In the entries that follow, the line with "Task: Switch to the References tab" opens the range and the line with "Task: Open Learn" closes it; repeat that range exactly, both lines included.

-- Extracted material follows --

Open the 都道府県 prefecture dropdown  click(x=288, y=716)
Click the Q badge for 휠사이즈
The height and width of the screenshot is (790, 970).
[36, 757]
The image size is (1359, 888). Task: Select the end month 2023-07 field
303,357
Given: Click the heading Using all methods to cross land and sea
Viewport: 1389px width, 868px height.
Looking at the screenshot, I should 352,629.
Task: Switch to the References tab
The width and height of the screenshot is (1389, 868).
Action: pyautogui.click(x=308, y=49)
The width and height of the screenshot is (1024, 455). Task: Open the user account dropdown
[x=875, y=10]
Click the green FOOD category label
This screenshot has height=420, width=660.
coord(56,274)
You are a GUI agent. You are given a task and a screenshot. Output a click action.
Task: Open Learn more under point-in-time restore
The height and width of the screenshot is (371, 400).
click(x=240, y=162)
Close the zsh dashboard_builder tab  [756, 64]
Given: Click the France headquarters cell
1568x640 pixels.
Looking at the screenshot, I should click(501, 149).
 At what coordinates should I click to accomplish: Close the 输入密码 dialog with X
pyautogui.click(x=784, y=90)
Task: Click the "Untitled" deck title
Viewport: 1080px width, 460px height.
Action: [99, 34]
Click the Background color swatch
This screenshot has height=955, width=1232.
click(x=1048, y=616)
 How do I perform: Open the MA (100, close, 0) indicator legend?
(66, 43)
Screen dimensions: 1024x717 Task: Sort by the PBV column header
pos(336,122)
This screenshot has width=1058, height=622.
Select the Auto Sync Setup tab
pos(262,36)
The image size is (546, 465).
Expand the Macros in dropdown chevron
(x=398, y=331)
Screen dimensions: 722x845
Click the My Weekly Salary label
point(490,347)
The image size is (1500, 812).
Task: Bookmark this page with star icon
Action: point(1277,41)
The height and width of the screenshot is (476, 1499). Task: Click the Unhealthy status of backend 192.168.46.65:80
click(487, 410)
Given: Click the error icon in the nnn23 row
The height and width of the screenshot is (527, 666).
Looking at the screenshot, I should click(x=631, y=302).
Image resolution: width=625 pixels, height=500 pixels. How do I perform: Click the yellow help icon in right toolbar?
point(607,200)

-- Extracted material concluded --

• Expected output:
Task: Switch to the References tab
The width and height of the screenshot is (1389, 868).
Action: pyautogui.click(x=308, y=49)
The width and height of the screenshot is (1024, 455). Task: Open the user account dropdown
[x=875, y=10]
Click the green FOOD category label
This screenshot has height=420, width=660.
coord(56,274)
You are a GUI agent. You are given a task and a screenshot. Output a click action.
Task: Open Learn more under point-in-time restore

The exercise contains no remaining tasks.